Harlan Ullman
In “Russia policy after the war: A new strategy of containment,” my Atlantic Council colleague and good friend Alexander (Sandy) Vershbow provides a primer for any administration. Vershbow’s credentials include having served as head of mission in Moscow and Seoul and as NATO’s deputy secretary general. And his recommendations are on the mark.
I have only one important addition to make to support his case to combine military means with powerful diplomatic, information, and other non-kinetic initiatives to take on Vladimir Putin frontally and force an end to the Ukraine conflict on terms acceptable to Kyiv. It concerns the meaning of containment.
The conventional definition and use of containment understandably refers to George Kennan’s famous 1946 “long telegram,” which was foundational to US and Western national security. But that definition no longer fits the world of 2023, a world that has profoundly changed over the past nearly eight decades. Russia’s invasion of Ukraine in 2022 and a more assertive China make that crystal clear.
In this world, to be effective, containment must be more muscular. That means shifting from largely defensive and reactive policies to more proactive and dynamic ones to deal with newer and emerging challenges, threats, and opportunities regarding Russia and China. How then can “muscularization” be accomplished? It starts with understanding that the original basis of containment was defensive and reactive.
As the Soviet Union extended its reach westward, Kennan, one of the shrewdest students of Russia and the Soviet Union, called for a policy of “containment” to limit the spread of Moscow’s influence and control. An early objective was to construct a network of defensive alliances to surround and hence contain Soviet expansion.

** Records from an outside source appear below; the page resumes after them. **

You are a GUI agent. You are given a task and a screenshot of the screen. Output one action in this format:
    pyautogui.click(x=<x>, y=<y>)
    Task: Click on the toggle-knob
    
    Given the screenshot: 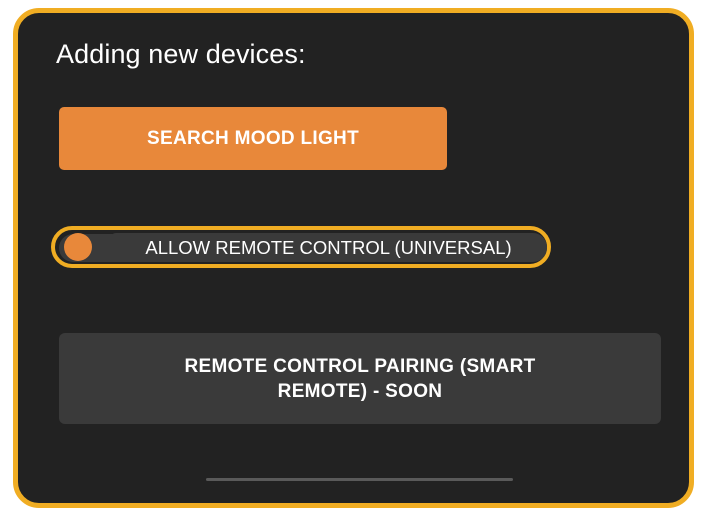 What is the action you would take?
    pyautogui.click(x=78, y=247)
    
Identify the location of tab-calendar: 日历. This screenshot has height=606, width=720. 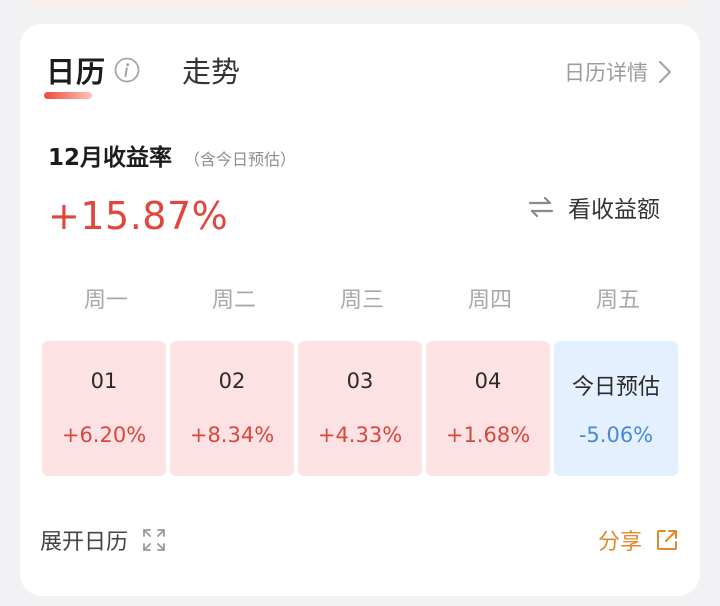
(76, 74).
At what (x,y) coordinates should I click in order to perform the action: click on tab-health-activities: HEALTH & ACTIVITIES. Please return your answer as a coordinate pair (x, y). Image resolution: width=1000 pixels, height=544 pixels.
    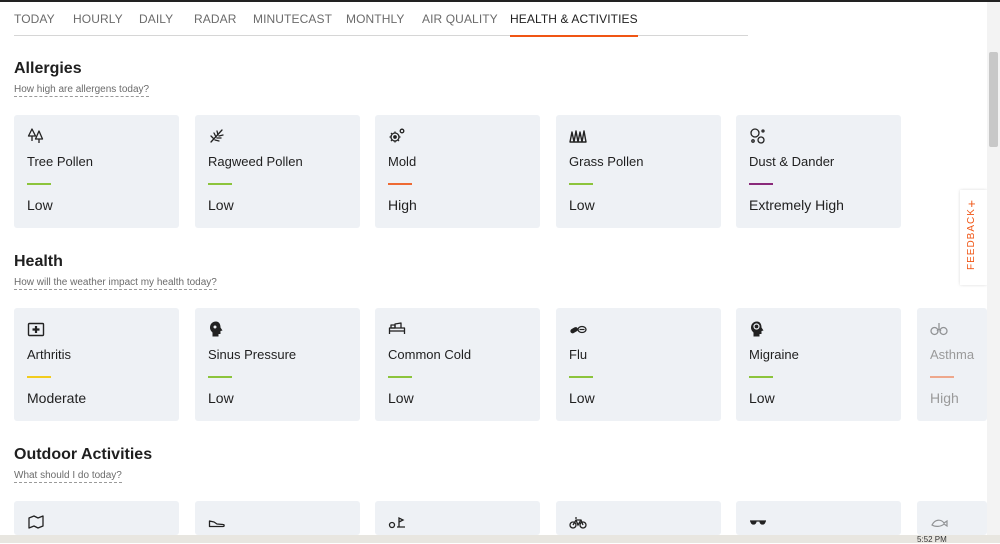
    Looking at the image, I should click on (574, 24).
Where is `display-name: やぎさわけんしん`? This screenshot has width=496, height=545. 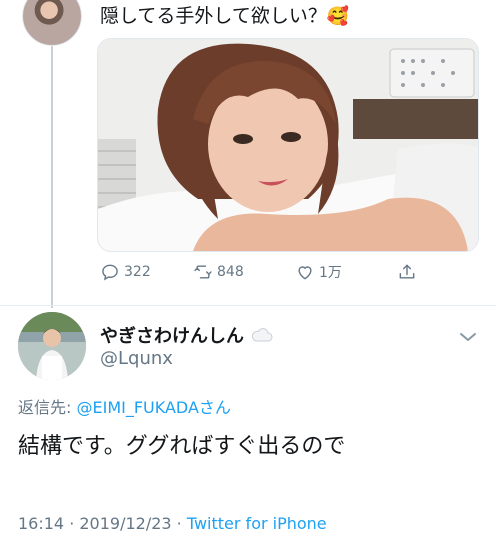
display-name: やぎさわけんしん is located at coordinates (187, 335).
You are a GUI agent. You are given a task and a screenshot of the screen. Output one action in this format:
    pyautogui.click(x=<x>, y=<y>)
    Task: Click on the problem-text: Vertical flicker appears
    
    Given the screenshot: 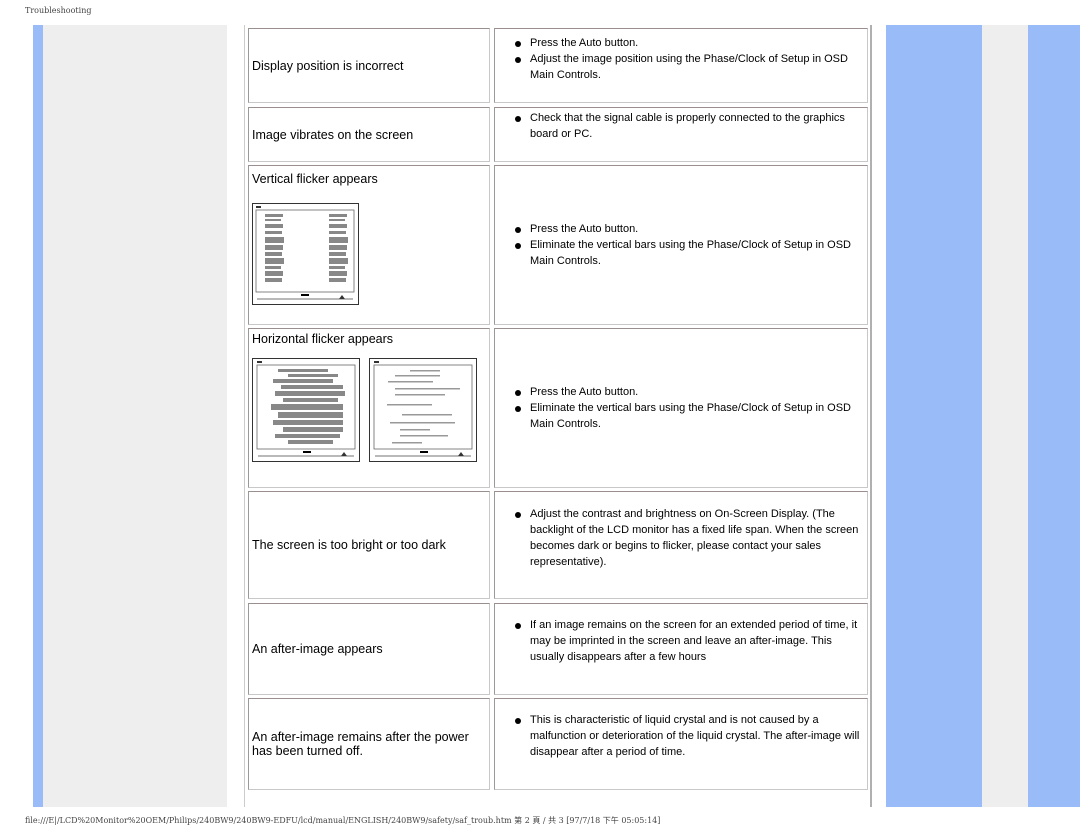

That led to the formation of NATO in 1949, followed by the short-lived Southeast Asia Treaty Organization and Central Treaty Organization and, later, bilateral defense treaties with Australia, Japan, South Korea, and the Philippines. Europe was fragmented and still recovering economically from the war. And Chiang Kai-shek and his Kuomintang had not yet lost control of China.
Today, Europe is whole, free, and prosperous. Until last year, Europe was at peace. One can argue that Russia today is far stronger than the Soviet Union was after World War II. Twenty million dead and a society destroyed by the Nazis was far worse than what today’s Russia faces. Economic sanctions and two hundred thousand casualties in Ukraine have taken their toll, but Russia still has thermonuclear weapons and massive energy reserves.
If the concept of containment is to be maintained, it needs to be revised for the twenty-first century and adapted to deal with China as well as Russia—especially given that, over the past decade or more, containment has not worked vis-à-vis either country.
Putin was neither contained nor deterred rolling into part of Georgia in 2008, Crimea and the Donbas in 2014, and the rest of Ukraine last year. Similarly, China’s Belt and Road Initiative, militarization of small islets, and stated plans for absorbing Taiwan have not been contained or deterred.
Because containment has been in place for so long, finding a replacement phrase probably is not a good idea. Thus, the better choice is to make containment more muscular. As Vershbow argues, it is the diplomatic, informational, and non-kinetic muscles that need strengthening in addition to the military instrument of power. He proposes to beef up NATO’s permanent presence on the eastern flank by suspending the NATO-Russia Founding Act, re-energize diplomacy, and commit unequivocally to Ukrainian victory.
One of the areas that also requires a different form of muscularity is defense. I have written previously about the need for a Porcupine Defense, in part demonstrated in Russia’s war in Ukraine, that would render any future attack by Moscow against Ukraine or any NATO ally so costly as to be infeasible. Similarly, in Asia, a Mobile Maritime Defense would confine China to the first island chain—which runs from the Korean peninsula through Taiwan and Indonesia to Vietnam—and make Taiwan virtually impregnable against a military invasion with a version of the Porcupine Defense.
Similarly, as Vershbow argues, more aggressive diplomacy to expand partnerships and reduce the influence of Russia and China are vital. This would also include intelligent influence operations, something in which the United States has not always excelled.
Vershbow makes a highly important contribution. A new and more muscular strategy towards Russia and China is needed. Indeed, while the current Sino-Russian “friendship without limits” may be overstated in significance, it must be more closely analyzed in keeping with the need for a strategic debate over which actions the United States and its allies should take next. And if that strategy is to embrace the concept of containment, then creating a version fit for purpose today—and not just what Kennan had in mind in 1946—is essential to success.